━━ TEXTO DE ESTUDIO ━━

Una moral para el desarrollo

El denominado Nuevo Orden Mundial ha cuestionado de manera violenta la organización económica, política e ideológica basada en el Estado y las economías nacionales. Se diría que ahí radican las dificultades que permanecen enraizadas en las ideas de esa antigua organización social.

A veces, la conciencia se retrasa respecto de las condiciones materiales y espirituales que modifican el quehacer humano. La historia se realiza -a pesar de voluntades individuales- a través de la voluntad social.

El atraso en la ideología, respecto de la realidad, momifica ideas que mantienen el subdesarrollo y protegen a la economía nacional y su Estado. Esta moral sobrevive parásita de estructuras tradicionales, de vínculos familiares del poder y de estériles formas de apropiación. La vacuidad moral se expresa en su disfraz de anticorrupción. También a nivel mundial.

Los principios de la ética que la historia renueva superarán estas formas de la moral que decae, usufructuaria de reconocimientos y condescendencias que todavía dan curso y cauce a una ideología estrechamente entregada a los simulacros del saber, la honestidad, la práctica ajena al desarrollo.

La corrupción es síntoma de atraso y también de necesidades modernizadoras.

La lectura de los procesos sociales es fecunda cuando es integral, desde la moral completa. Sus proclamas no deben reducirse a sanciones, penas, tormentos, condenas. La sociedad no se divide entre delincuentes y no delincuentes. Una moral del desarrollo no encubre la especulación ni el atraso, no impone falsas contradicciones.

La moralina pacata, gazmoña, semi oculta en cosméticos, colores, vestidos, señuelos y transitorios maquillajes ha devenido en la esquizofrenia del poder. Tiene el monopolio de la razón, separa a los malos de los buenos, se legitima a sí misma y ha terminado afirmando: la moral soy yo. Y yo soy quienes a mí me sirven. Lo demás no existe.

━━━

§ TAREAS POR HACER
[A] Según el texto de estudio, ¿de qué es síntoma la corrupción?
[B] Reproduce el fragmento del texto de estudio que va desde "El denominado Nuevo" hasta "antigua organización social.", ambos incluidos.

━━ DATOS EXTRAÍDOS ━━

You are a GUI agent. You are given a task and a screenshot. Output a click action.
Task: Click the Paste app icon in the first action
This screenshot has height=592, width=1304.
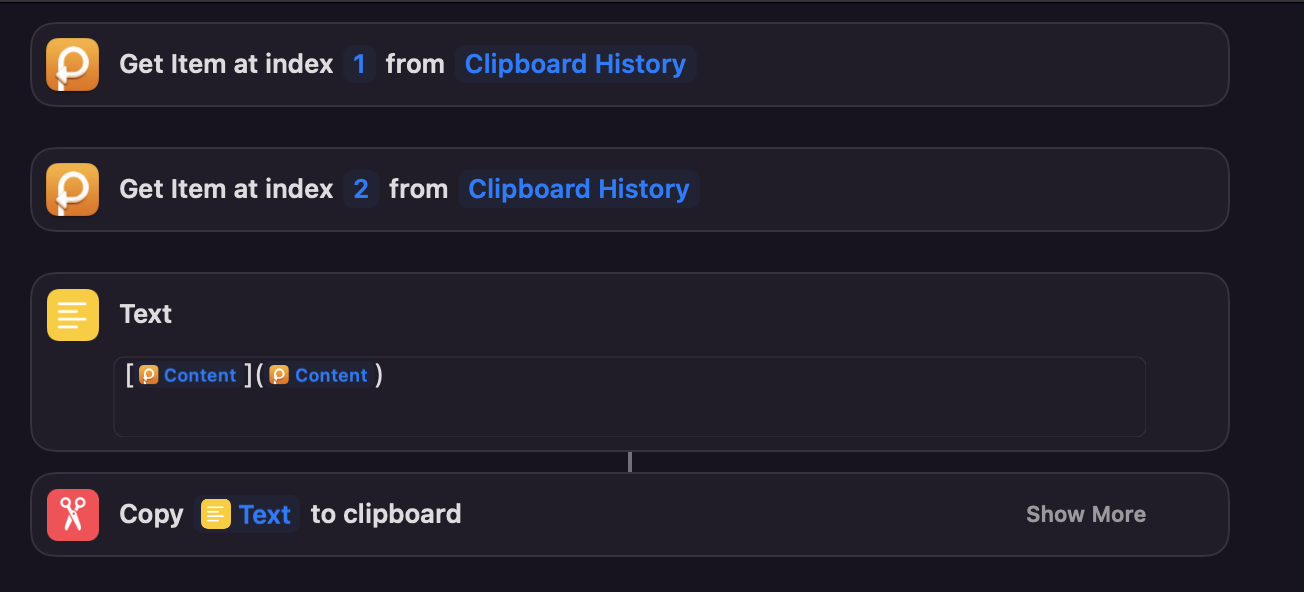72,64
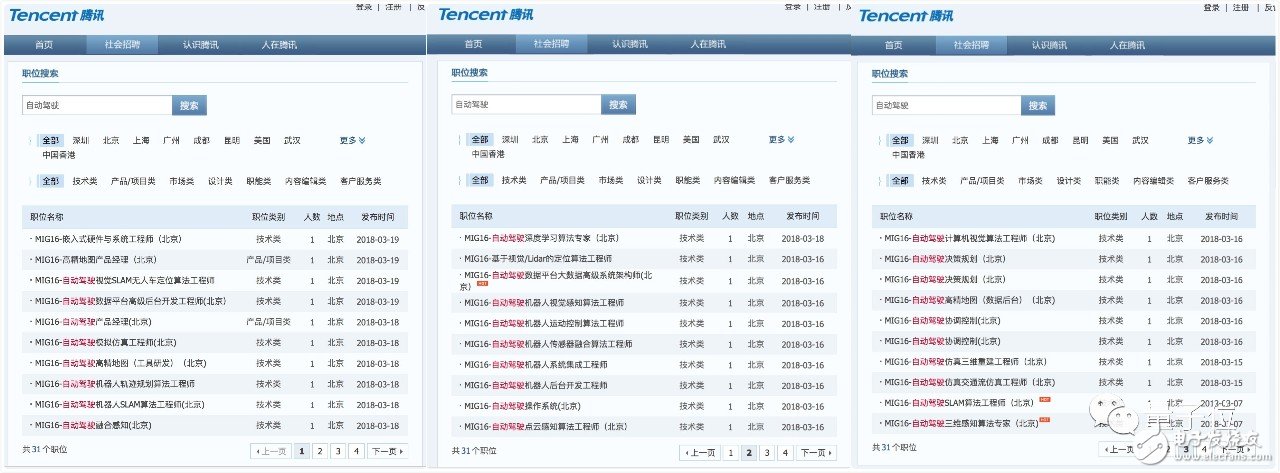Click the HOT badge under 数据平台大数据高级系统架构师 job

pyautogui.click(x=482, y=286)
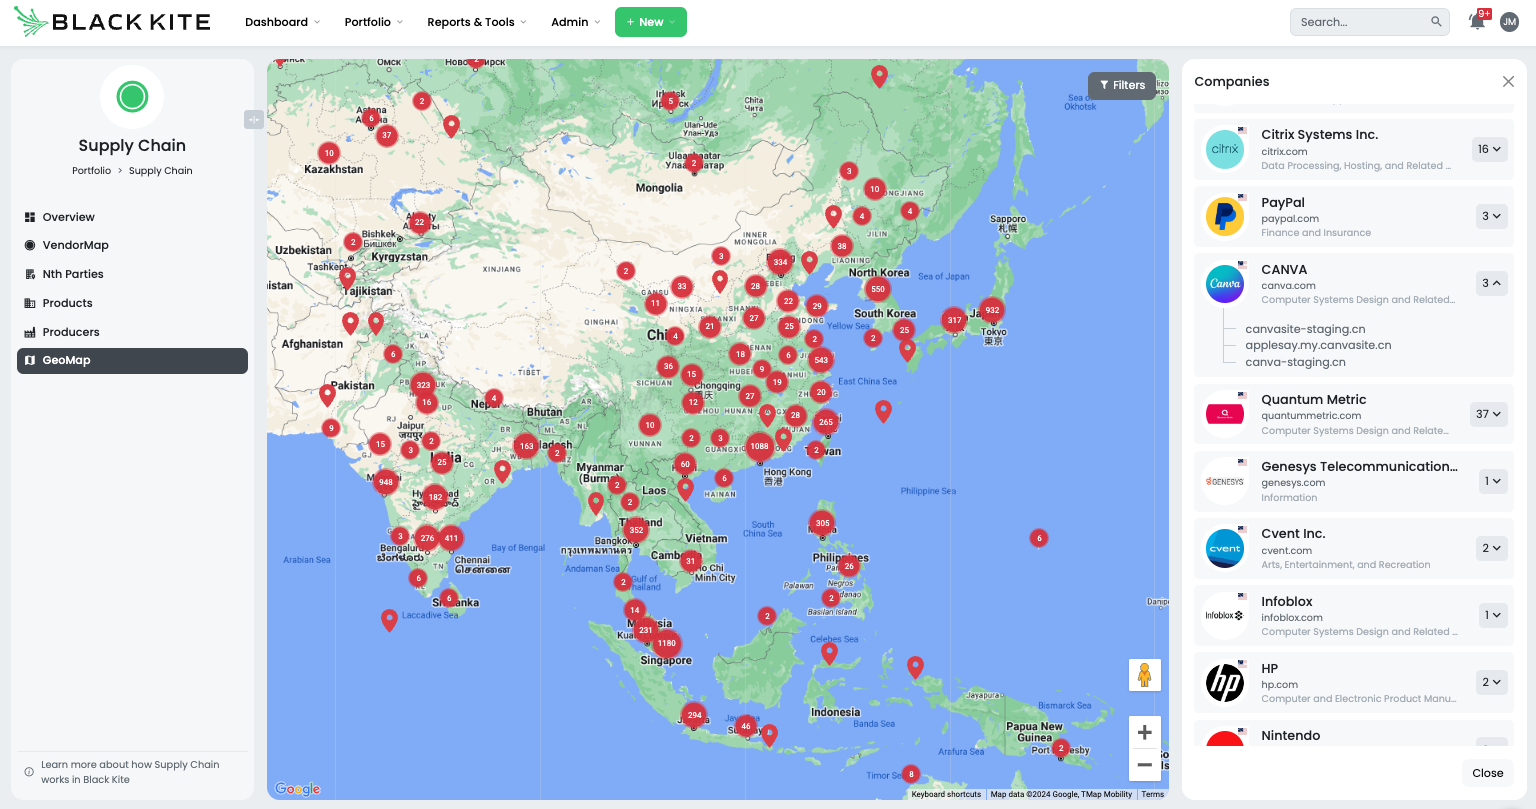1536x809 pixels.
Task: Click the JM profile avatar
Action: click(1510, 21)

━━━

§ RESULTADOS OBTENIDOS
[A] De atraso y también de necesidades modernizadoras.

[B]
El denominado Nuevo Orden Mundial ha cuestionado de manera violenta la organización económica, política e ideológica basada en el Estado y las economías nacionales. Se diría que ahí radican las dificultades que permanecen enraizadas en las ideas de esa antigua organización social.